Raccontare cosa guardo e  cosa provo tra la gente e per le strade di Atessa, il paese dove sono nata e cresciuta per poi andare via, lontano, a 700 km verso Nord Ovest. Lo racconto a te, che la vivi e la respiri ancora, anche solo nella tua memoria in bianco e nero, quando ancora credevi alle favole dei principi e dei draghi.

E noi il drago ce lo abbiamo, quello senza nome ma con una costola, custodita nei racconti delle maestre tra i banchi delle elementari – il primo esempio di storytelling – e nascosta nei sotterranei della cattedrale di San Leucio – altro che  Smaug  sotto la montagna di Ebor ne il  Signore degli Anelli.

Lo sai anche tu che la nostra è una leggenda che avrebbe potuto ispirare uno scrittore di fantasy o il programmatore di un videogame, prima che la percentuale di analfabetismo in Italia non sfiorasse il 70 per cento, e la spirale dei social network non inghiottisse il tempo della vita e delle relazioni.

Ed è proprio di vita e relazioni che voglio dire e a modo mio, ma rivolgendomi a te  che lo vivi questo paese e ti relazioni con  la sua gente,  tra i colli di Santa Croce e San Michele: Atessa, un paese che resta sulla carta geografica - come quelle che espone in veste xilografica  Piergiorgio -  sopravvive nei ricordi di chi lo abita  dietro le finestre o negli angoli di quartiere - come quelli che raccontava zia Marietta quando andavo a trovarla "abballe pi li scalette de l'arche 'Ndriane" -  ma si svuota di anime e  di vita ad ogni mio ritorno, quando capita, quando posso.  

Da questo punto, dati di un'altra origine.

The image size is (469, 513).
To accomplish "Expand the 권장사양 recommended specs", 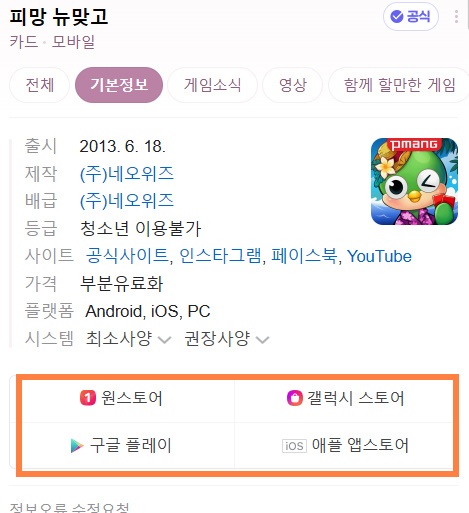I will pyautogui.click(x=227, y=339).
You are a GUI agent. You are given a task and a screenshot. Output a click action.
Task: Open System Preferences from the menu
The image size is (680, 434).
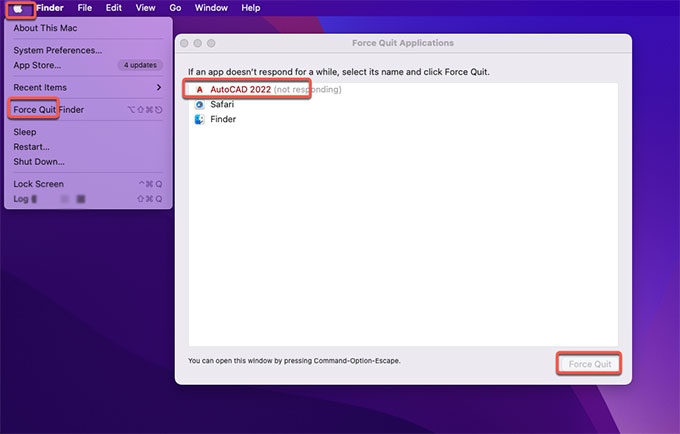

Ritorno ” arrete a l’asile”,  una delle vie più tristi e più fredde, di passaggio per tutti ma abbandonata da molti; una via che pure affaccia su una terrazza naturale, sulla Grande Maya alla tua sinistra e sul Mare Adriatico alla tua destra. Ti sei mai fermato a guardare questa bellezza, nelle ore del tramonto, con l’acacia che si sveste di bianco e la vallata si dipinge di rosa?

Non credo, perché senza un marciapiede, con la ringhiera di ruggine, nel zig- zag tra le macchine, come puoi fare?  Non ti resta che continuare a premere l’acceleratore, arrivare allo stop e svoltare a destra. A sinistra, invece, non ci pensi neppure se non quando suonano a festa del campane della cattedrale,  oppure è l’ora del pranzo e ti manca il pane, o due etti di prosciutto se proprio hai fame.

Hai mai provato ad andare oltre la bottega  di Giocondo, la tabaccheria di Angelo e il negozio di Piretti? Forse si, ma il più delle volte per tornare indietro, perché tra saracinesche abbassate a metà, case in vendita da mesi e silenzi di cemento, cosa hai da fare? Meglio andare via, verso la valle, e pure al di là.

Al di là del vuoto e del silenzio: non c’è passo d’uomo o di bambino se non in alcuni momenti del giorno, magari se c’è il sole, o se il calendario segna la domenica. Per il resto, solo qualche bisbiglio da dietro le persiane che affacciano sul corso, o il solito chiacchiericcio dalle porte dei bar in piazza. Tutto intorno,  non c’è neppure l’ombra sfocata di un’anima solitaria  a dare voce ad un “ciao, come stai, posso offrirti un caffè”.  Un caffè che avrebbe un sapore misto di amarezza e nostalgia.

E con l’amaro in bocca e la nostalgia dei ricordi mi torna in mente Gabriel Garcia Marquez e il suo romanzo più intenso: e se per lui erano "cento", per me sono dieci: dieci anni di solitudine. Dieci anni  dall’ultima immagine che mi scorre davanti la memoria di un paese vivo, ruvido, colorato di gente e pieno di passioni. Dieci anni e poco più da quando sono andata via, lontano, a 700 km verso Nord Ovest.